Start of Records shown

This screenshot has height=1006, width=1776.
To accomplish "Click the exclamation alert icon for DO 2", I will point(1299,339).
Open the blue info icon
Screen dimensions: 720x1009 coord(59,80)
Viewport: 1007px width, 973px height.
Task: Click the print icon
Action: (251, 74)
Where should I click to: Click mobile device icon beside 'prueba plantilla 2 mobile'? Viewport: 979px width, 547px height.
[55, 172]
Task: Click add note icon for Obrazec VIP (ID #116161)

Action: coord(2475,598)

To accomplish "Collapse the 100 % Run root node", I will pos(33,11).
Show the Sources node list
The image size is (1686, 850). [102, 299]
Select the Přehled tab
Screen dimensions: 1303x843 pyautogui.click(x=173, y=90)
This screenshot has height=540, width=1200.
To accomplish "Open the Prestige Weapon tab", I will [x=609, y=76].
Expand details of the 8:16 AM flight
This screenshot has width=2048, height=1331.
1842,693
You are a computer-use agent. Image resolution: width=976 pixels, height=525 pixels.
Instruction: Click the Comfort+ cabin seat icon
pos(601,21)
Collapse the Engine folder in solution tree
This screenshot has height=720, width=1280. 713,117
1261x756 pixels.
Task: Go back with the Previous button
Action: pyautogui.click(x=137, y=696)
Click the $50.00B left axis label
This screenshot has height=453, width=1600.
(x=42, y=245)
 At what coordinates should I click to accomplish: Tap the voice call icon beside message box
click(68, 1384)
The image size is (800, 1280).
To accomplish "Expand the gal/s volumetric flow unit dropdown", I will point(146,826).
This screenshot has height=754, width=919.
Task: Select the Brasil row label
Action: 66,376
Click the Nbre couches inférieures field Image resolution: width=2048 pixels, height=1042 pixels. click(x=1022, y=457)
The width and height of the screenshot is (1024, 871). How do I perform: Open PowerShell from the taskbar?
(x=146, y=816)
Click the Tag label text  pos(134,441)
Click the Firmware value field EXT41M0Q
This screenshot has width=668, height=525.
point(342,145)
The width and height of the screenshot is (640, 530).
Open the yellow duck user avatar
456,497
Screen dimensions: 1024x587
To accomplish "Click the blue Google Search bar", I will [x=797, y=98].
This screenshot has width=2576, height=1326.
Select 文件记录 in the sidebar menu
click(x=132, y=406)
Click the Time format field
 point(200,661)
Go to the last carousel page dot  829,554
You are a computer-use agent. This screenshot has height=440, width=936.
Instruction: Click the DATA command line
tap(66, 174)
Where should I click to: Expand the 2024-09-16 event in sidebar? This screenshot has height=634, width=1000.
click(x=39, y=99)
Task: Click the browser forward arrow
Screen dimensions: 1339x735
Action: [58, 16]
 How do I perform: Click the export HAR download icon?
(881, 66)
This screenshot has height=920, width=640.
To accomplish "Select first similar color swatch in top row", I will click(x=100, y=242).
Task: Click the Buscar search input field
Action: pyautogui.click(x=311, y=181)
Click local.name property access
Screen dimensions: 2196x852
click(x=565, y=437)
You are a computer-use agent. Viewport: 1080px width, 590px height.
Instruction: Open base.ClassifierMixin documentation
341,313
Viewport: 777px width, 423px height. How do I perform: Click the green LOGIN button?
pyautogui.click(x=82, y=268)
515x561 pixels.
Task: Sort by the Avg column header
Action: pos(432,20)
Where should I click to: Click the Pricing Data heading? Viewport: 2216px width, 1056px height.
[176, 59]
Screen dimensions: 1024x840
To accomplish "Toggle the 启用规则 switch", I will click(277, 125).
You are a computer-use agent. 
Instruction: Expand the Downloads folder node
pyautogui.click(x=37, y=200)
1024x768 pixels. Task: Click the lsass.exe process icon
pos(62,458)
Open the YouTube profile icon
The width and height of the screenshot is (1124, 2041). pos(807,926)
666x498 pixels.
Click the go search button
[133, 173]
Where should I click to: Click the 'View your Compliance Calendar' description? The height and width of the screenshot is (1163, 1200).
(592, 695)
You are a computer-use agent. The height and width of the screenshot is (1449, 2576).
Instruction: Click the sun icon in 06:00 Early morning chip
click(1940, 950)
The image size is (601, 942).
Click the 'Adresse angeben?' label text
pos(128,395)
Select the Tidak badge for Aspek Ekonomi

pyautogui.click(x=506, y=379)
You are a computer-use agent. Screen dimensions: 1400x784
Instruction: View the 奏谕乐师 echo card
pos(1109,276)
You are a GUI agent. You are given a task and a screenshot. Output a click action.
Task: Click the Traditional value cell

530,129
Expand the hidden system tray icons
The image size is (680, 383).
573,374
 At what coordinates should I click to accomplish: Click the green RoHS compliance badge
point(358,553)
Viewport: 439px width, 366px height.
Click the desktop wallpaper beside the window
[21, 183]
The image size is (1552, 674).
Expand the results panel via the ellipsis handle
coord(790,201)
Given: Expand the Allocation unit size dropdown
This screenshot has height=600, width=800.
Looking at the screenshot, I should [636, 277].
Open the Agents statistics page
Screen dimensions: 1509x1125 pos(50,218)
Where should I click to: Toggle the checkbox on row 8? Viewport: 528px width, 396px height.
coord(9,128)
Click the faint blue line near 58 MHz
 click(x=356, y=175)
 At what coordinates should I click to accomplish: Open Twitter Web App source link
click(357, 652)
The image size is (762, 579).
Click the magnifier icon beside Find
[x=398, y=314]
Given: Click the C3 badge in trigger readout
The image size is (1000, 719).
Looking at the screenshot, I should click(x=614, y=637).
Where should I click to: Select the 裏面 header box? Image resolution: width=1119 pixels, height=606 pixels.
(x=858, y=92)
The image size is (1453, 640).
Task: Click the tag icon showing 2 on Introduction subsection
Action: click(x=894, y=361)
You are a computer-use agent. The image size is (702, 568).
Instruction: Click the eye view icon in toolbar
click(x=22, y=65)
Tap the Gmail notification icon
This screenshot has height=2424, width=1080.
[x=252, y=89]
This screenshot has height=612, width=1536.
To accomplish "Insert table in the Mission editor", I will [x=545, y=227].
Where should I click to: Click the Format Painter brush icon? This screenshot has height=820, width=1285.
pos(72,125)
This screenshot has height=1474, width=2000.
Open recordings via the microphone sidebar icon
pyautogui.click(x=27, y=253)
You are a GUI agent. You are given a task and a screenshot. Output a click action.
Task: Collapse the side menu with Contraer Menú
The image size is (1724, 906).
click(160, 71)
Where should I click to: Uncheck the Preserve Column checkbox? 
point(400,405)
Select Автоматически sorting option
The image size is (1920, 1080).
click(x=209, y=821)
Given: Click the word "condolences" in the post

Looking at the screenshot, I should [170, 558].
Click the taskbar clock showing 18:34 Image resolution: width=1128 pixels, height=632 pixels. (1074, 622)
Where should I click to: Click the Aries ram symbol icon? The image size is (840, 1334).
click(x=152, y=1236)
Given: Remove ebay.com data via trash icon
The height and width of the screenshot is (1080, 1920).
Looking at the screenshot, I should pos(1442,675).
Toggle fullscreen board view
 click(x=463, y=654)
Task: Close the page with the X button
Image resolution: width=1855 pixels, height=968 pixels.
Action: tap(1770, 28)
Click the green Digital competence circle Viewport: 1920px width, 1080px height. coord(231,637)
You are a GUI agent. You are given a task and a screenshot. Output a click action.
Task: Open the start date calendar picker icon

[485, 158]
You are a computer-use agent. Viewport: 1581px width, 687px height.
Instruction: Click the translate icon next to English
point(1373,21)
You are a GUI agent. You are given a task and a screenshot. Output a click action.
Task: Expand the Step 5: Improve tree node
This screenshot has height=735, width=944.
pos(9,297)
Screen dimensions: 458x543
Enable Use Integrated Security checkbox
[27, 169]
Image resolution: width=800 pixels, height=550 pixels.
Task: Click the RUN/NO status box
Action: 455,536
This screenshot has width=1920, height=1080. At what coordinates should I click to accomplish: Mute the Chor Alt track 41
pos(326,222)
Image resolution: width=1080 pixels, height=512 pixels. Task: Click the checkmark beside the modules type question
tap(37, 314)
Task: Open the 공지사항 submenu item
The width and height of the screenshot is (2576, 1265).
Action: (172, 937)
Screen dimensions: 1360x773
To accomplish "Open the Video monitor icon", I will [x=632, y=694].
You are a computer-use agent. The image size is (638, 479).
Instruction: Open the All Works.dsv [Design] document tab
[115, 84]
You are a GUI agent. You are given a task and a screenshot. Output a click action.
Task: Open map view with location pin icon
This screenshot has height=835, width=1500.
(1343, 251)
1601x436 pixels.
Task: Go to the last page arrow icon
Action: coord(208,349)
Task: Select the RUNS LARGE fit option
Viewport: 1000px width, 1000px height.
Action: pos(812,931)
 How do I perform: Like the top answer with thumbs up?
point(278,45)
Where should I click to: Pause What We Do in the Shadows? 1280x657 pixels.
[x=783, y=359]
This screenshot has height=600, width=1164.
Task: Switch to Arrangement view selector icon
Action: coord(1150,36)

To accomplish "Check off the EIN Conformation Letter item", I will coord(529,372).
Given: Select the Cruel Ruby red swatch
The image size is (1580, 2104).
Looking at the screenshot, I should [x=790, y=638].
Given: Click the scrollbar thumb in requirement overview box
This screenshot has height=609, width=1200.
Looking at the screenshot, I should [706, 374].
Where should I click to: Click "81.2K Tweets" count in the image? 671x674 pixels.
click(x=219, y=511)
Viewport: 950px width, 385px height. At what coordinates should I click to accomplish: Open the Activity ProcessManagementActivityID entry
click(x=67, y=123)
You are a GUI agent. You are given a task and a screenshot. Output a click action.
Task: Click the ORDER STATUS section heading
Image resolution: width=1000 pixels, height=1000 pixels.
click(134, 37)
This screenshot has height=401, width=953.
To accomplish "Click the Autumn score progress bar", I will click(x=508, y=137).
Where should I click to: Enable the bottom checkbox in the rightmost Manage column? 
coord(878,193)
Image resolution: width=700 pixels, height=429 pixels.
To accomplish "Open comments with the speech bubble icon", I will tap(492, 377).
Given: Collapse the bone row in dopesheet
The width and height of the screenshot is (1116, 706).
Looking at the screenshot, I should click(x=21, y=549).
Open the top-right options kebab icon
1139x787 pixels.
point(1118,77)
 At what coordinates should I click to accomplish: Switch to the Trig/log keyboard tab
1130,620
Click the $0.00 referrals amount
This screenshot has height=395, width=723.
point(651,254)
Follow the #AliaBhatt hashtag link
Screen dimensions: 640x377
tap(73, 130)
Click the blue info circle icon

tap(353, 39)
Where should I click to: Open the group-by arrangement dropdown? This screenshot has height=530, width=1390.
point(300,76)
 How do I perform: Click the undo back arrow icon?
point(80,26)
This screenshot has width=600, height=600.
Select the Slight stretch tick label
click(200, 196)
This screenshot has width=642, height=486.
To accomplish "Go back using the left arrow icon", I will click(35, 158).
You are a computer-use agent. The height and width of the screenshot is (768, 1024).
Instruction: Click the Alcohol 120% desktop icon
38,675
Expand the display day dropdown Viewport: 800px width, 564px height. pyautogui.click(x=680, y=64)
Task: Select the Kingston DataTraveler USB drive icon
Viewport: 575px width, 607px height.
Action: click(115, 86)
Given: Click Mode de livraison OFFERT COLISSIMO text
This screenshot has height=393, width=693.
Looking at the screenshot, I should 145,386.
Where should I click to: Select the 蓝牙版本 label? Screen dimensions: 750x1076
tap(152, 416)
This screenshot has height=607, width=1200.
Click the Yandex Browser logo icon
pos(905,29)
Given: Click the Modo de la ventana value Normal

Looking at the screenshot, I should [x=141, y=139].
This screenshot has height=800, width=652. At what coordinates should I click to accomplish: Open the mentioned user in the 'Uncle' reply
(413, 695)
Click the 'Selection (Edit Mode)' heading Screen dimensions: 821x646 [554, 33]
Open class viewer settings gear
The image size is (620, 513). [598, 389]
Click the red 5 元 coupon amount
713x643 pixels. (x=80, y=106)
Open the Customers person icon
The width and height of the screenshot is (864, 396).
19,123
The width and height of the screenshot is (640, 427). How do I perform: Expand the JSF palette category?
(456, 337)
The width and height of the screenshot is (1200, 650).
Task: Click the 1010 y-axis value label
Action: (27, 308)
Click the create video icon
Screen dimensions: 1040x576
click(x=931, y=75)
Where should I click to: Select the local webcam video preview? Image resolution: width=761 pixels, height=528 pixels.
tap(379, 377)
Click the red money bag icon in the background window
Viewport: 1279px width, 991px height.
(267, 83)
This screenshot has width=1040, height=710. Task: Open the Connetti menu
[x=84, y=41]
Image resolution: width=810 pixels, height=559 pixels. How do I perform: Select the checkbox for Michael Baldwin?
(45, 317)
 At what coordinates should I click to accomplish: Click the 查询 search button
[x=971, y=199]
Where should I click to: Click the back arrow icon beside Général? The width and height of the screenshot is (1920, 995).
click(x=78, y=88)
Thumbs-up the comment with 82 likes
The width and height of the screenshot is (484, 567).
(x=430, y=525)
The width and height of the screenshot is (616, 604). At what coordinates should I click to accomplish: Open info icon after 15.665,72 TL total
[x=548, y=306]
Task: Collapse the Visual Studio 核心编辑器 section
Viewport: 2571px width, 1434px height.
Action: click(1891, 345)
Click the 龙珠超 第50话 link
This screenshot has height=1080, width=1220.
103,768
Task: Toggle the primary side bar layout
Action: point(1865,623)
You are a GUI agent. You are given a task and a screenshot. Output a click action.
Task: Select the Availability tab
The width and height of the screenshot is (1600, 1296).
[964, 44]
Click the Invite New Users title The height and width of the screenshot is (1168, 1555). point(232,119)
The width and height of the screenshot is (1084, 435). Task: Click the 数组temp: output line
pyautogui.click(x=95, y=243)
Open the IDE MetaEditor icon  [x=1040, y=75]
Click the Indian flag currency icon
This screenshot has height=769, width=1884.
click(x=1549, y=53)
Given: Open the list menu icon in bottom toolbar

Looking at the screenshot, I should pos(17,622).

End of Records shown

Revise the part of the records that opens with the line containing "Select the Přehled tab" and closes with the line containing "click(68, 1384)" by changing "Expand" to "Open", with everything else left as is. Return only those lines.

Select the Přehled tab
Screen dimensions: 1303x843 pyautogui.click(x=173, y=90)
This screenshot has height=540, width=1200.
To accomplish "Open the Prestige Weapon tab", I will [x=609, y=76].
Open details of the 8:16 AM flight
This screenshot has width=2048, height=1331.
1842,693
You are a computer-use agent. Image resolution: width=976 pixels, height=525 pixels.
Instruction: Click the Comfort+ cabin seat icon
pos(601,21)
Collapse the Engine folder in solution tree
This screenshot has height=720, width=1280. 713,117
1261x756 pixels.
Task: Go back with the Previous button
Action: pyautogui.click(x=137, y=696)
Click the $50.00B left axis label
This screenshot has height=453, width=1600.
(x=42, y=245)
 At what coordinates should I click to accomplish: Tap the voice call icon beside message box
click(68, 1384)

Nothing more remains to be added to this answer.